**Prompt**
Which lines in the listing below contain the word "pixels"? Locate each one and copy it out in full.
************
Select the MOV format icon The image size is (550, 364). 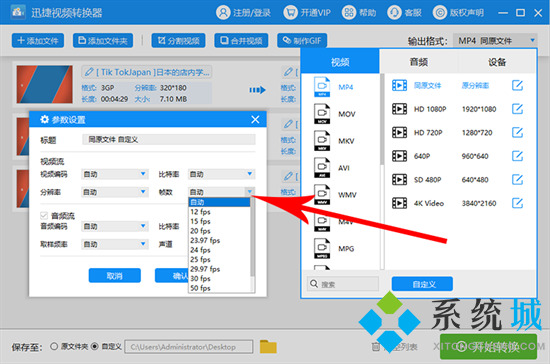click(322, 114)
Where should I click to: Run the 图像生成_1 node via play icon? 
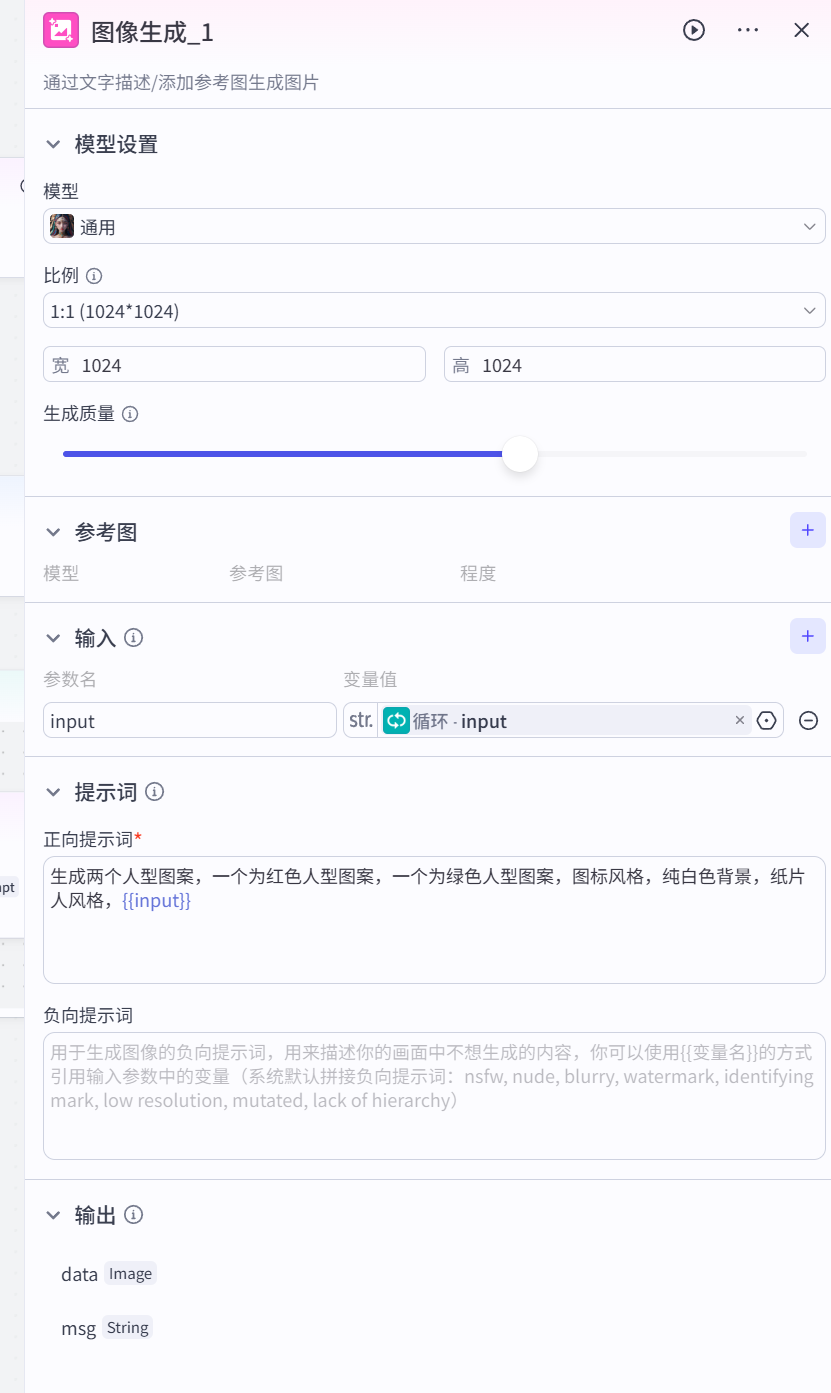tap(694, 30)
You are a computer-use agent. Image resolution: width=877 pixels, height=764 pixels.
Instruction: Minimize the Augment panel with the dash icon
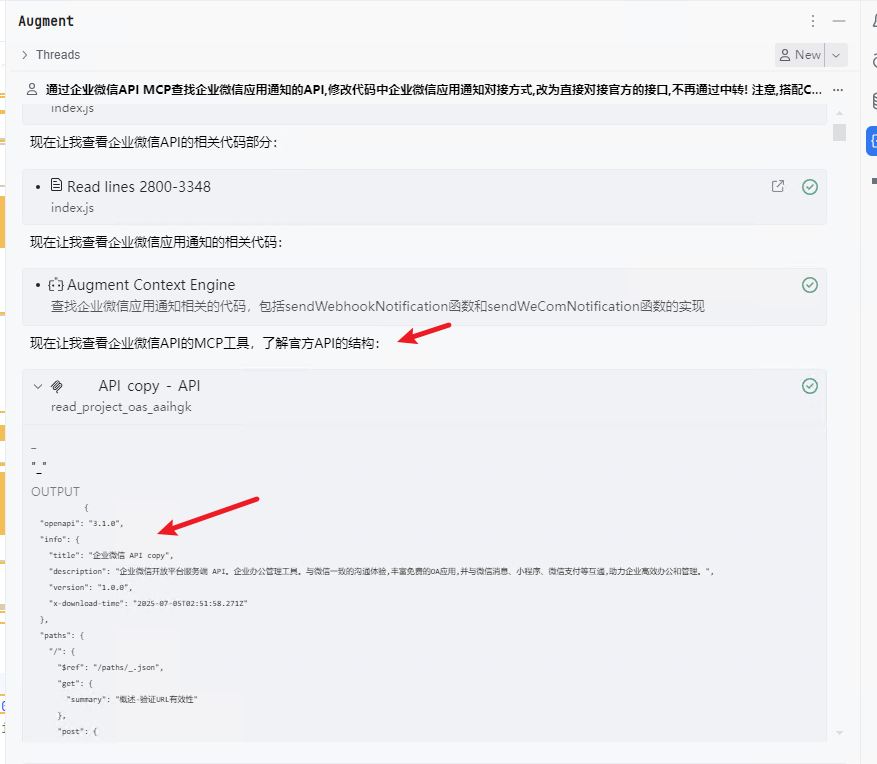[839, 21]

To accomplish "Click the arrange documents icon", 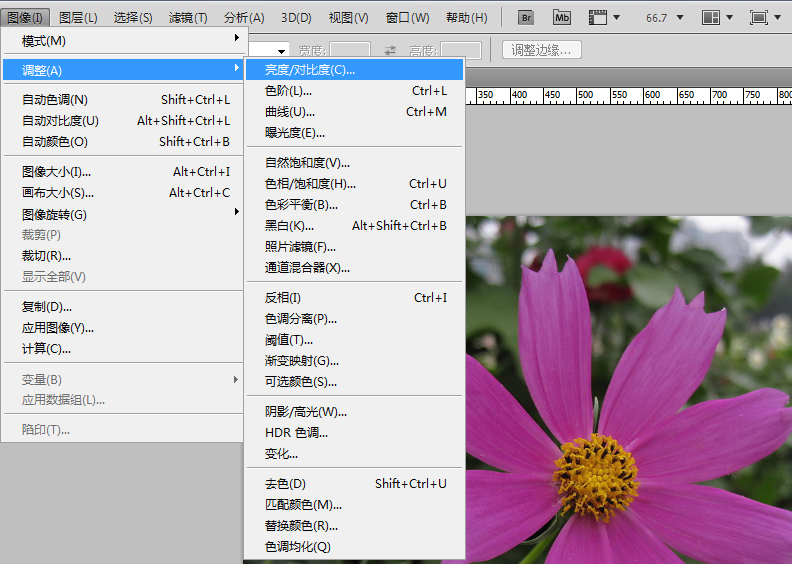I will [x=711, y=18].
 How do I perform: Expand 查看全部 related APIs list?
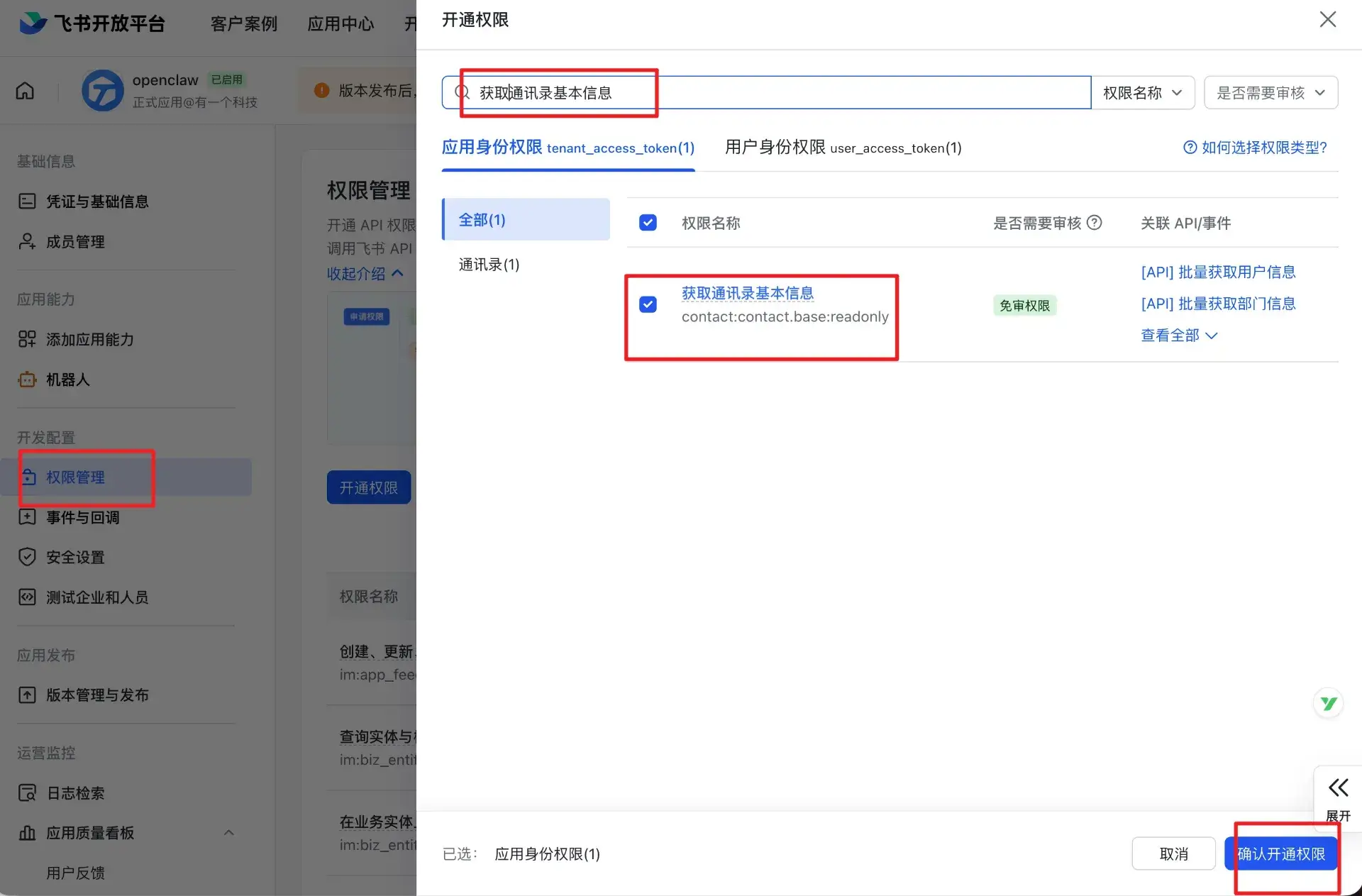coord(1178,336)
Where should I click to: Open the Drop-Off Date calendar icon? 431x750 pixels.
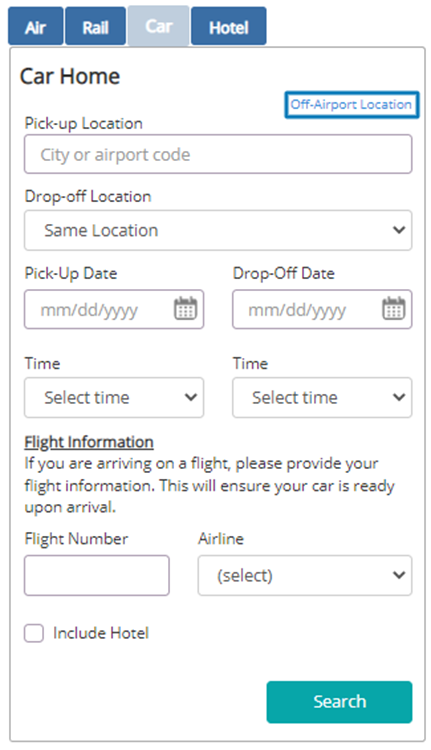(x=393, y=309)
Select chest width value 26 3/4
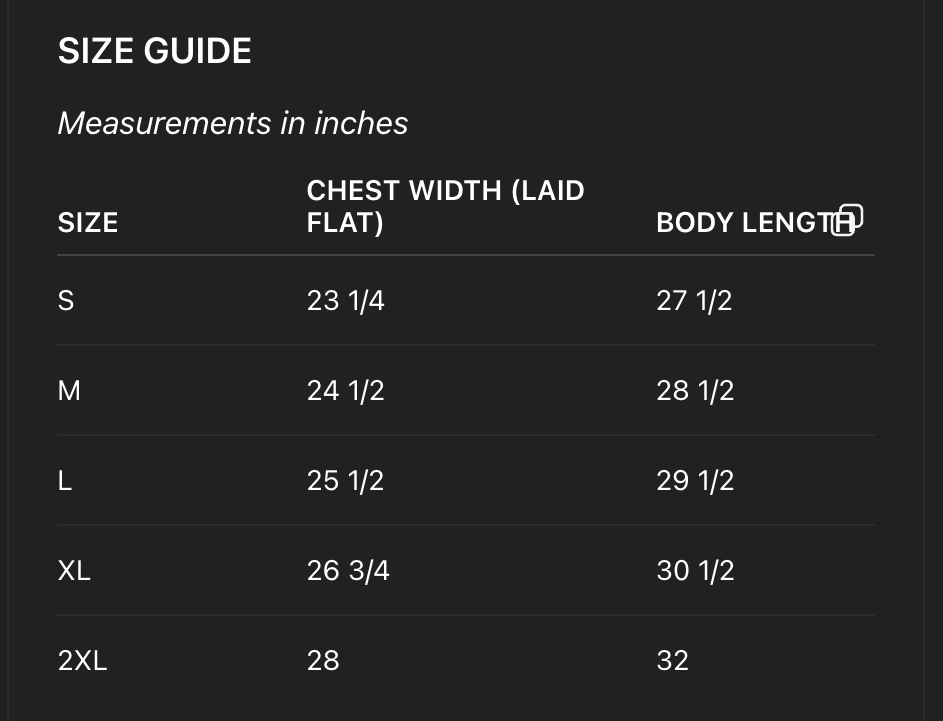 [x=347, y=571]

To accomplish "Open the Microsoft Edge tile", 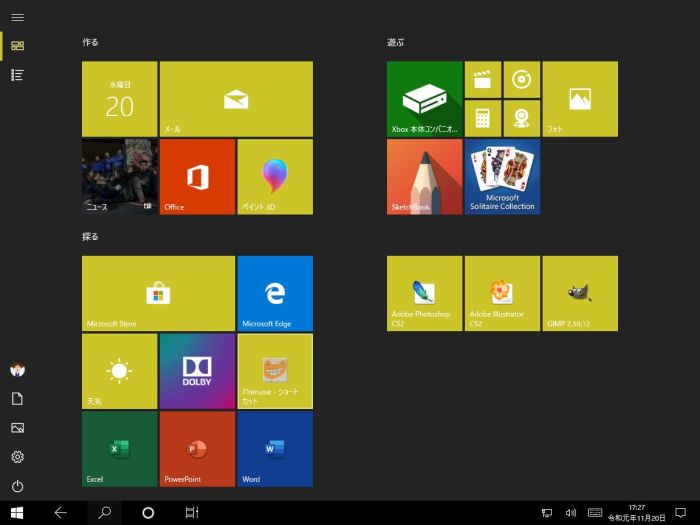I will (275, 292).
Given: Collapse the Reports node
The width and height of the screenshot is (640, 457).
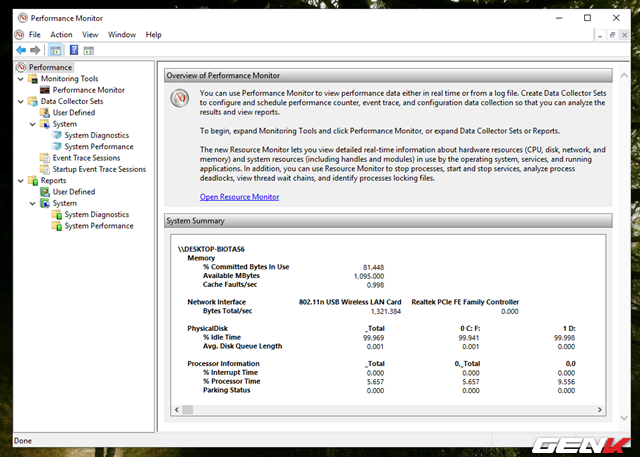Looking at the screenshot, I should [x=21, y=180].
************
**Completed task**
You are a computer-use agent. Image resolution: width=877 pixels, height=764 pixels.
Where should I click to: Open the Drop-Off Date calendar icon? 431x750 pixels.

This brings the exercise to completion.